ONTARIO
SUPERIOR COURT OF JUSTICE
LINDSAY COURT FILE NO.: 239/11
DATE: 20120914
B E T W E E N:
Kawartha-Haliburton Children’s Aid Society
Paul Lesarge, for the Applicant
Applicant
- and -
K.H. and T.C.
Gene C. Colman, for the Respondents; Anna Friend for the Office of the Children’s Lawyer
Respondents
HEARD: August 28 th , 2012
Gunsolus, J.
Supplementary Reasons for Costs Ordered 28 August 2012
WARNING
This is a case under Part III — Child Protection, of the Child and Family Services Act, R.S.O. 1990, c. C-11 and is subject to subsections 45(8) and 76(11) of the Act. These subsections and subsection 85(3) of the Child and Family Services Act , R.S.O. 1990, c. C-11, which deals with the consequences of failure to comply with subsections 45(8) and 76(11), read as follows:
45(8) PROHIBITION: IDENTIFYING CHILD — No person shall publish or make public information that has the effect of identifying a child who is a witness at or a participant in a hearing or the subject of a proceeding, or the child’s parent or foster parent or a member of the child’s family.
76(11) PUBLICATION — No person shall publish or make public information that has the effect of identifying a witness or a participant in a hearing, or a party to a hearing other than a society.
85(3) OFFENCES — A person who contravenes subsection 45(8) or 76(11) (publication of identifying information) or an order prohibiting publication made under clause 45(7)(c) or subsection 45(9), and a director, officer or employee of a corporation who authorizes, permits or concurs in such a contravention by the corporation, is guilty of an offence and on conviction is liable to a fine of not more than $10,000 or to imprisonment for a term of not more than three years, or to both.
[1] On August 28 th , 2012, a motion was brought by the parents’ counsel, seeking disclosure, amongst other things as follows:
- Documentary Disclosure:
a. The C.A.S. and the Child’s Lawyer shall each forthwith produce to parents’ counsel (Mr. Gene C. Colman) their entire files (to the extent not protected by solicitor-client privilege and to the extent that Mr. Colman does not already have the documents) including documents received from any outside sources such as hospitals, physicians and other agencies [ Family Law Rules , R. 19(2), 19&7)]

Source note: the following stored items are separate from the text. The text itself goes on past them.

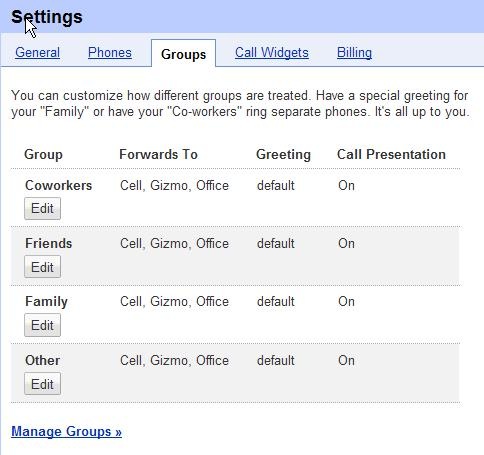Select the Groups tab
The width and height of the screenshot is (484, 455).
[183, 54]
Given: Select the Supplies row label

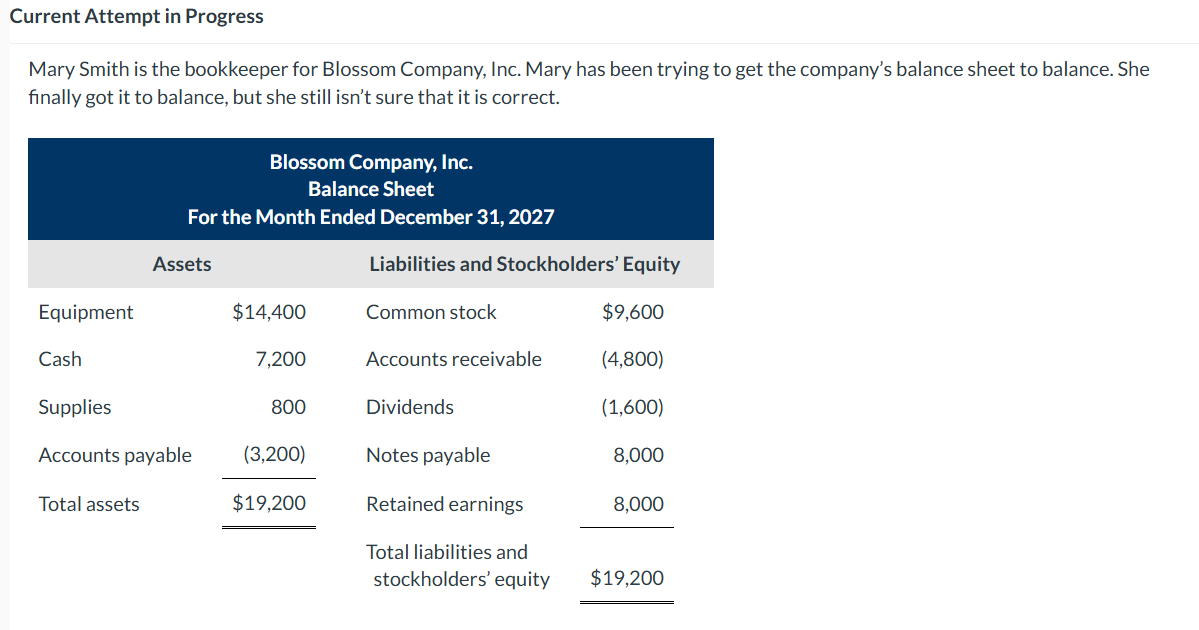Looking at the screenshot, I should pyautogui.click(x=75, y=407).
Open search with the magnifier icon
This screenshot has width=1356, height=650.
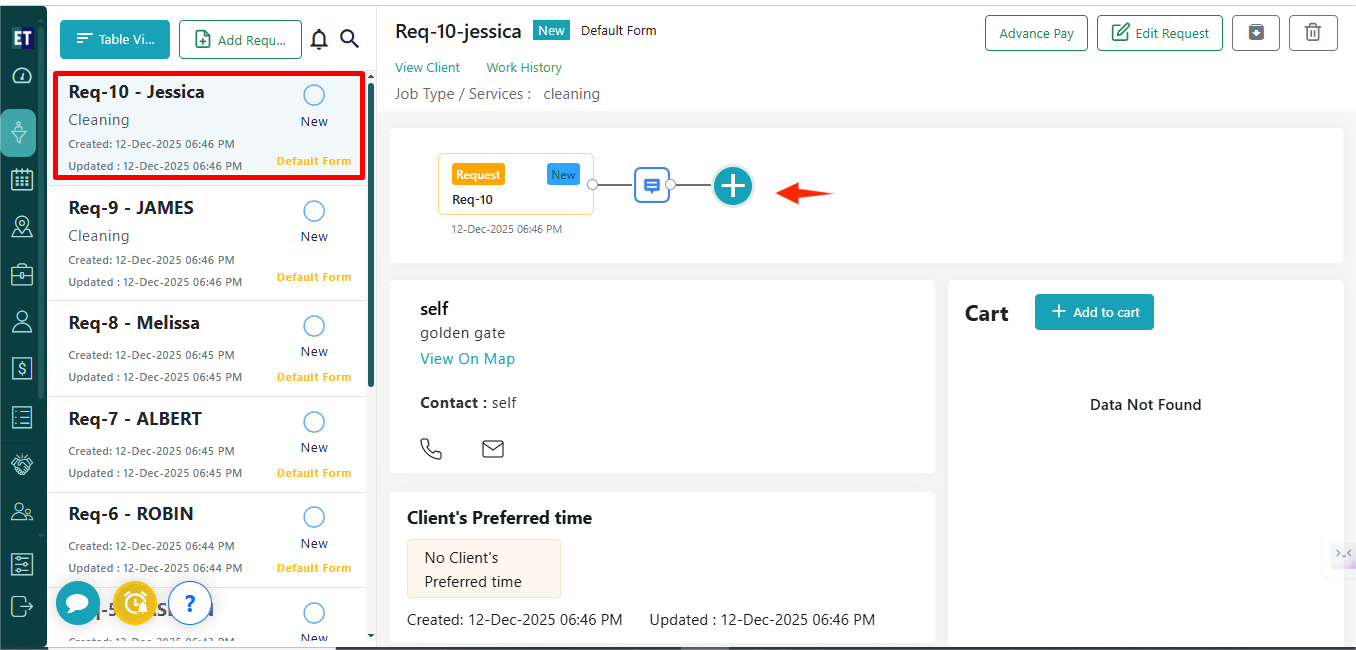[x=349, y=39]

b. The C.A.S. and the Child’s Lawyer shall each produce to parents’ counsel an Affidavit of Documents [ Family Law Rules , R. 19(6.1)]
Response to Request for Information : The C.A.S. shall forthwith provide parents’ counsel with an Affidavit in response to the Request for Information Form served on C.A.S. on August 10, 2012. [ Family Law Rules , R. 20(3)(b)]
Costs : The C.A.S. and Office of the Children’s Lawyer shall pay full indemnity costs for the preparation of this Motion and parents’ counsel’s attendance if this motion is defended. [ Family Law Rules, R. 2493)]
Other : Such further and other relief as this Honourable Court may deem just.
[2] The motion relates to a child protection proceeding concerning the child, N.D.C, who was born on the }[…], 2011, and has been in the care of the Society since August. 2011, over one year.
[3] In again reviewing the case management justice’s endorsements, it would appear that disclosure has, in fact, been raised as an issue since the commencement of these proceedings.
[4] The matter was scheduled to be heard during the May 2012 sittings, but could not proceed as the Children's Aid Society had not yet served and produced an expert’s report upon which they intended to rely at trial. It would appear that that report became available, but not soon enough such that the matter could not proceed at the May 2012 sittings. The matter is now to proceed at the November 2012 sittings.
[5] Concerned that the parents had not received full disclosure from the Society, counsel on behalf of the parents brought the motion as set out in paragraph 1, above.
[6] As a result of counsel for the parents bringing this motion, and after the commencement of court, a consent to disclosure was indicated by counsel for the Children's Aid Society. Counsel for the parents related to the court that he was required to bring the motion, travel from Toronto to Lindsay, Ontario to argue the motion, only to determine that there was consent to the disclosure being sought.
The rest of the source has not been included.